- **Excerpt provided**

☆ ☆ ☆ ☆

Deborah Theaker (born April 6, 1964) is a Canadian actress. She is best known as Casey Edison on the Lucasfilm science fiction satire Maniac Mansion which ran from 1990 until 1993.

Early life and education 
Theaker was born in Moose Jaw, Saskatchewan, Canada. In 1985, she graduated from the University of Saskatchewan and later moved to Toronto, where she became a member of The Second City's resident company.

Career 
Since 1987, she has played roles in various television shows and movies, including The Kids in the Hall, Joey, Howie Mandel's Sunny Skies, Desperate Housewives, Rat Race, Entourage, Bones, and Lemony Snicket's A Series of Unfortunate Events as well as the Stargate SG-1 season-eight episode entitled "Citizen Joe." She is a member of Christopher Guest's cinematic repertory company and has appeared in four films and multiple commercials for Guest. Theaker guest-starred as The Caterer in an episode of the first season of Curb Your Enthusiasm. Theaker then guest-starred in the third season of the acclaimed sitcom Husbands.

☆ ☆ ☆ ☆

- **Data listing**

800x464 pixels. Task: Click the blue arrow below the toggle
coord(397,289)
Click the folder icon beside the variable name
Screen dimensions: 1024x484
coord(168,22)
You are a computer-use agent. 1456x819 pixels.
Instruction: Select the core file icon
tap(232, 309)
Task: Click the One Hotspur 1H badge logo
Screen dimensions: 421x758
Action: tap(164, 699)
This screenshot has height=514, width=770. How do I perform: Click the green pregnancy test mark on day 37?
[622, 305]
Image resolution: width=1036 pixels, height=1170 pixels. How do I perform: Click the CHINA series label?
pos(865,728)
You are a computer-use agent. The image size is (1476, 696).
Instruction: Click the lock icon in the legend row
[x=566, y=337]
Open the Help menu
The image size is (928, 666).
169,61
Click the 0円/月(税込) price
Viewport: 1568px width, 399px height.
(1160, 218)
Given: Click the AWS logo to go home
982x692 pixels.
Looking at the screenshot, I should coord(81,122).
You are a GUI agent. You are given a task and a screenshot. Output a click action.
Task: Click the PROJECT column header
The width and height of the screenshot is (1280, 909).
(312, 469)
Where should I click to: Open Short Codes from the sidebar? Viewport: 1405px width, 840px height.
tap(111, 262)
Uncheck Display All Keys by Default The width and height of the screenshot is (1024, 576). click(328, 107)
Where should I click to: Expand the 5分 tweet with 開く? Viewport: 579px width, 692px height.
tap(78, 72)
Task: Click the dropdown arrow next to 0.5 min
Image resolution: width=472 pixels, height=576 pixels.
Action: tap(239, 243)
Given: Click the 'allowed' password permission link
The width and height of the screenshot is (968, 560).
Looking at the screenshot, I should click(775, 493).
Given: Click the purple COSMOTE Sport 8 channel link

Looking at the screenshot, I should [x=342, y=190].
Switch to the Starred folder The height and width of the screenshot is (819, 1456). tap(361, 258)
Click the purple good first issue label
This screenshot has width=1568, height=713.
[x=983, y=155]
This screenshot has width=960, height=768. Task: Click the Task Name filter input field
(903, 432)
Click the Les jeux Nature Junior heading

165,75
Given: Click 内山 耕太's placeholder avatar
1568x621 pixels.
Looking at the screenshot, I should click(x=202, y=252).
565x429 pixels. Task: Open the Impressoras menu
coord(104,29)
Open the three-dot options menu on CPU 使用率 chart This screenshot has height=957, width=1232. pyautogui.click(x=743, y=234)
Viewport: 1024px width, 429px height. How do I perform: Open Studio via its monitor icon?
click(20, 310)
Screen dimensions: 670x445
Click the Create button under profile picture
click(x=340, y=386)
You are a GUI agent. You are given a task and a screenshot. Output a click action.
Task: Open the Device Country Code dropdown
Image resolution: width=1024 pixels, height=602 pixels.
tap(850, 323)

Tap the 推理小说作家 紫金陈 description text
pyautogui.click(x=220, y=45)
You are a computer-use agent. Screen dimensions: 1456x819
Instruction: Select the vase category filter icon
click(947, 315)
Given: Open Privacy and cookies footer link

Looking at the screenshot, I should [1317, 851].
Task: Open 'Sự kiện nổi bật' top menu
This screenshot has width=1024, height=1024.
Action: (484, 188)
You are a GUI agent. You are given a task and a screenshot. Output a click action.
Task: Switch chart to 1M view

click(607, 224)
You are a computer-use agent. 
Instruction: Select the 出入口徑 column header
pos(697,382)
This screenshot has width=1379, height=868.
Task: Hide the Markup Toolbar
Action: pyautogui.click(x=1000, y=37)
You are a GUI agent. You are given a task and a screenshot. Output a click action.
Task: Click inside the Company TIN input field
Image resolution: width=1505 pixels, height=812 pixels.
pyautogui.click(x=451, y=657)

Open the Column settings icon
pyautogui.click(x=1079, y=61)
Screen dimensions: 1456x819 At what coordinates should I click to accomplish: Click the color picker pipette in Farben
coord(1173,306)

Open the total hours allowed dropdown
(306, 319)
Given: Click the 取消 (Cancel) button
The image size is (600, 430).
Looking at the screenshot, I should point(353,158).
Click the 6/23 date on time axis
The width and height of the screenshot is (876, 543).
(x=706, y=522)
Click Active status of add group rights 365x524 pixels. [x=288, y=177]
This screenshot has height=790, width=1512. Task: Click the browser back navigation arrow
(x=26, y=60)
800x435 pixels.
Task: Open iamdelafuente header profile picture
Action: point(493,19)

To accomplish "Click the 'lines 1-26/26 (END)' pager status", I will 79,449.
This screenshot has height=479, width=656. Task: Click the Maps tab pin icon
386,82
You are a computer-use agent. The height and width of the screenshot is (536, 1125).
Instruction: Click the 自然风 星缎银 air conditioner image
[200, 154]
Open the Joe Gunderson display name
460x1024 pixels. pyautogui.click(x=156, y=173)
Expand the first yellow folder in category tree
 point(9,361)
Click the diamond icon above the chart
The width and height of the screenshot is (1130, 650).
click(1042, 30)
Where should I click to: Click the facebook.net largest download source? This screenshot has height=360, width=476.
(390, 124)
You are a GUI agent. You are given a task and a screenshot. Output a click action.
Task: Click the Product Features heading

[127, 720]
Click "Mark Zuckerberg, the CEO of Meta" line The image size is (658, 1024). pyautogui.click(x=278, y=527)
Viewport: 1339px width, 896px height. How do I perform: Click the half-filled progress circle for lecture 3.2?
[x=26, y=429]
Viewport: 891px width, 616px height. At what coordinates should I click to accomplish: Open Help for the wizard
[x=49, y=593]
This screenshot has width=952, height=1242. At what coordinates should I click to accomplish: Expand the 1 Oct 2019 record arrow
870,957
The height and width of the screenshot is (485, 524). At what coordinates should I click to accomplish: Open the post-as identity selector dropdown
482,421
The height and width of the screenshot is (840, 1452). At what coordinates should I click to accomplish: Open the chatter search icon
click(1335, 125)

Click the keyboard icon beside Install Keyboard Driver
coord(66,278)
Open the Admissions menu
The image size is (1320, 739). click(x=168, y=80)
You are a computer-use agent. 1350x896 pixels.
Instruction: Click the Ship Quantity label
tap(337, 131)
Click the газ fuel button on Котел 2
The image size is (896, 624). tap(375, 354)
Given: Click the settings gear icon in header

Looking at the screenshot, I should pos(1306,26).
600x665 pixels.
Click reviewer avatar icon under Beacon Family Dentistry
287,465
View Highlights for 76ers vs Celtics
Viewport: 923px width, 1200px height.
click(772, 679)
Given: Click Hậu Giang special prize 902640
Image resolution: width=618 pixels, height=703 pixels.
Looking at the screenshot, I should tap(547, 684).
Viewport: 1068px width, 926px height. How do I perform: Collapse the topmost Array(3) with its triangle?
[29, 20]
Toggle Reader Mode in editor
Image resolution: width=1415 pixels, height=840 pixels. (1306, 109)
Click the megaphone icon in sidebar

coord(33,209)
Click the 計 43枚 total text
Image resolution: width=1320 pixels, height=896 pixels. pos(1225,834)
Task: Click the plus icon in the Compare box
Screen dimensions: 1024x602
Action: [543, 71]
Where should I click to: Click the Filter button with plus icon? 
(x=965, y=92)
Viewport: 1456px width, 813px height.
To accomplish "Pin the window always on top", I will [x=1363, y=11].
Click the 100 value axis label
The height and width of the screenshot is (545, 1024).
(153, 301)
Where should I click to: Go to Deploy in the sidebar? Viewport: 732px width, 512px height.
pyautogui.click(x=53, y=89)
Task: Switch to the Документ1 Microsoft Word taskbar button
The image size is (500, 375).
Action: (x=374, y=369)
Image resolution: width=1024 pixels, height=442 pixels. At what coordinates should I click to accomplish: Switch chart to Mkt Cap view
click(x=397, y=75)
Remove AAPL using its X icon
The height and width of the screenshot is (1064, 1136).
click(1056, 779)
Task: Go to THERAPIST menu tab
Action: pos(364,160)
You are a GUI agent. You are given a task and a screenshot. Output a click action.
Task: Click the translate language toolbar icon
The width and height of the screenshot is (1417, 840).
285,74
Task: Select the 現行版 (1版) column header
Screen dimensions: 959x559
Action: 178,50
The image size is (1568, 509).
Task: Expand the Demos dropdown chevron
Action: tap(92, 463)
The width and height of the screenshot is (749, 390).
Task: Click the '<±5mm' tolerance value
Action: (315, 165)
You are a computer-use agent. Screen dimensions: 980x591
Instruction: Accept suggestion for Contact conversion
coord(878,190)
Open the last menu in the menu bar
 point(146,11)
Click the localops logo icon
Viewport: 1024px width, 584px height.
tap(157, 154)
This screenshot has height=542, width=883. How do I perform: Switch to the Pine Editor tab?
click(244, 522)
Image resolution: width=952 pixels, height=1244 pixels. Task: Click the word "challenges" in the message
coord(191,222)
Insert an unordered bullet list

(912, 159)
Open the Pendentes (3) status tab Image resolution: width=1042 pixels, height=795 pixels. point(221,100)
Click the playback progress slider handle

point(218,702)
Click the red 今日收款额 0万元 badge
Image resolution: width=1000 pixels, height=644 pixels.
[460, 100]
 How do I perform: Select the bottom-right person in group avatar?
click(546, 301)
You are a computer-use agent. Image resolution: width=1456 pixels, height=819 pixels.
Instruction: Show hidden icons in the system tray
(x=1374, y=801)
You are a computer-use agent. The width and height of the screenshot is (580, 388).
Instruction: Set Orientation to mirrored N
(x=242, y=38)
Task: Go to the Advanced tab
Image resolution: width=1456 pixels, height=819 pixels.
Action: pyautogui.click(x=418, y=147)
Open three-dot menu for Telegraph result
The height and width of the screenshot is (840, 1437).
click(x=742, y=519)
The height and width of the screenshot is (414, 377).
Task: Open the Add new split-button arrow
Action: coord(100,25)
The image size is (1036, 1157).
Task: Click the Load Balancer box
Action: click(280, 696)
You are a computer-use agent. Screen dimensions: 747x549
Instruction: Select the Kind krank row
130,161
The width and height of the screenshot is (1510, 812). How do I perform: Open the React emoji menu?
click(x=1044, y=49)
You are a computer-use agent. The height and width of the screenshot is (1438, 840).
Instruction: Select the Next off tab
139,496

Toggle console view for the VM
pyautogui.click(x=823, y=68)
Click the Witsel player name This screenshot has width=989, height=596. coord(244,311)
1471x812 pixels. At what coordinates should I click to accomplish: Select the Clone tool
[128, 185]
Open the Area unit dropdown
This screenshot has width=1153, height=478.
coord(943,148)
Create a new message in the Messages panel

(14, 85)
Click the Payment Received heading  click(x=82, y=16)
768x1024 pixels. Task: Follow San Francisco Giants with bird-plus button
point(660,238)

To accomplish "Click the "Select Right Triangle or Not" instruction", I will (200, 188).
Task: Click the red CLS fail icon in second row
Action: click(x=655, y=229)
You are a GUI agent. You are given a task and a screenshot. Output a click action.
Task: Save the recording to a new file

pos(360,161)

☆ ☆ ☆ ☆

- **Problem 1**
According to the passage on Deborah Theaker, in what town was she born?
- **Problem 2**
Write out a stretch of the passage on Deborah Theaker word for word, beginning at the words "Deborah Theaker (born" and stopping after "City's resident company.".
The entries come from a different source than the passage on Deborah Theaker.

- **Right answer 1**
Moose Jaw, Saskatchewan, Canada.

- **Right answer 2**
Deborah Theaker (born April 6, 1964) is a Canadian actress. She is best known as Casey Edison on the Lucasfilm science fiction satire Maniac Mansion which ran from 1990 until 1993.

Early life and education 
Theaker was born in Moose Jaw, Saskatchewan, Canada. In 1985, she graduated from the University of Saskatchewan and later moved to Toronto, where she became a member of The Second City's resident company.